The Franklin Book Programs (FBP) was a private not-for-profit U.S. organization founded in 1952 during the Cold War and was subsidized by the United States’ government agencies as well as private corporations. The FBP was initially intended to promote U.S. liberal values, combat Soviet influence and to create appropriate markets for U.S. books in ‘Third World’ of which the Middle East was an important part, but evolved into an international educational program publishing university textbooks, schoolbooks, and supplementary readings. In Iran, working closely with the Pahlavi regime, its activities included the development of printing, publishing, book distribution, and bookselling institutions.
This book uses archival sources from the FBP, US intelligence agencies and in Iran, to piece together this relationship. Put in the context of wider cultural diplomacy projects operated by the US, it reveals the extent to which the programme shaped Iran’s educational system.
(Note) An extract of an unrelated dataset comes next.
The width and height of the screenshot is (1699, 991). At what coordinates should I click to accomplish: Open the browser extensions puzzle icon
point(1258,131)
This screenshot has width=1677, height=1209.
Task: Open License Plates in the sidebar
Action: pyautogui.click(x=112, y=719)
Together the history of the FBP, its complex network of state and private sector, the role of U.S. librarians, publishers, and academics, and the joint projects the FBP organized in several countries with the help of national ministries of education, financed by U.S. Department of State and U.S. foundations, sheds new light on the long history of education in imperialist social orders, in the context here of the ongoing struggle for influence in the Cold War.

Mahdi Ganjavi holds a PhD from the University of Toronto, Canada. Ganjavi’s scholarly writings, essays, and reviews have appeared in the International Journal of Lifelong Education, Encyclopedia Iranica, Iranian Studies, Ajam Media, the Bullet, Global Voices, and the Review of Middle East Studies.